■ Exercise details
Nothing but the line with "Click the 更多产品" and the lines after it, through the end of the records below, is to be repeated, exactly as it is.

■ Given data

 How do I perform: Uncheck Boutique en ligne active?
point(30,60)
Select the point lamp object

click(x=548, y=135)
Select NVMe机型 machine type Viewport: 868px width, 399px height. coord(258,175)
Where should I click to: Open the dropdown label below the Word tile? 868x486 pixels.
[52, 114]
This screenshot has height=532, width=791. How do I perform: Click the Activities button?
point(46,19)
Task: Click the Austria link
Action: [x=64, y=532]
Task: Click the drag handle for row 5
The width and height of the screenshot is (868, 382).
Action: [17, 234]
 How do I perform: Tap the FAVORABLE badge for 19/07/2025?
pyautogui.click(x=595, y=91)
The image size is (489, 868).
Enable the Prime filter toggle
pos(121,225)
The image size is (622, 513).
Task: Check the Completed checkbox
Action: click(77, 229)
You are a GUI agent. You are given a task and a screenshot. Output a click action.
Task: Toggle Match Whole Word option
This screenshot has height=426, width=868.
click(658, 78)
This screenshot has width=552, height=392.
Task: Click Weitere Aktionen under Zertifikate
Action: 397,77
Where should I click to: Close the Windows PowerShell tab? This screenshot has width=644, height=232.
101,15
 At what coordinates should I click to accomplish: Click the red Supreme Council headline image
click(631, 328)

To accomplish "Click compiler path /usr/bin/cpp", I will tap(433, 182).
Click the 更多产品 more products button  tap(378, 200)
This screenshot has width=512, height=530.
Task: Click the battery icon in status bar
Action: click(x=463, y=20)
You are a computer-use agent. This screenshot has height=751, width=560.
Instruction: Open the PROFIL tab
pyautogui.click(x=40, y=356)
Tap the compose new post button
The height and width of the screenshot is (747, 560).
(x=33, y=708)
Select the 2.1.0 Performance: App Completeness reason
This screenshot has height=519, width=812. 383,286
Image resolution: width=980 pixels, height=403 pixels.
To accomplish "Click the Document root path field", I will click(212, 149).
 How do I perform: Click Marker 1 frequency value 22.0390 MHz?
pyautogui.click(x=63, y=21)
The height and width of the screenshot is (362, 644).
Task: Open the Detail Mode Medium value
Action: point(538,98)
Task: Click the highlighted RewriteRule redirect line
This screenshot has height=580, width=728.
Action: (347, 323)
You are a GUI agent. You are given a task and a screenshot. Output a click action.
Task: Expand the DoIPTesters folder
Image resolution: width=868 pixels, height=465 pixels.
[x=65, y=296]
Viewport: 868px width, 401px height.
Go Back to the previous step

■ Problem solution
Click the 更多产品 more products button  tap(378, 200)
This screenshot has width=512, height=530.
Task: Click the battery icon in status bar
Action: click(x=463, y=20)
You are a computer-use agent. This screenshot has height=751, width=560.
Instruction: Open the PROFIL tab
pyautogui.click(x=40, y=356)
Tap the compose new post button
The height and width of the screenshot is (747, 560).
(x=33, y=708)
Select the 2.1.0 Performance: App Completeness reason
This screenshot has height=519, width=812. 383,286
Image resolution: width=980 pixels, height=403 pixels.
To accomplish "Click the Document root path field", I will click(212, 149).
 How do I perform: Click Marker 1 frequency value 22.0390 MHz?
pyautogui.click(x=63, y=21)
The height and width of the screenshot is (362, 644).
Task: Open the Detail Mode Medium value
Action: point(538,98)
Task: Click the highlighted RewriteRule redirect line
This screenshot has height=580, width=728.
Action: (347, 323)
You are a GUI agent. You are given a task and a screenshot. Output a click action.
Task: Expand the DoIPTesters folder
Image resolution: width=868 pixels, height=465 pixels.
[x=65, y=296]
Viewport: 868px width, 401px height.
Go Back to the previous step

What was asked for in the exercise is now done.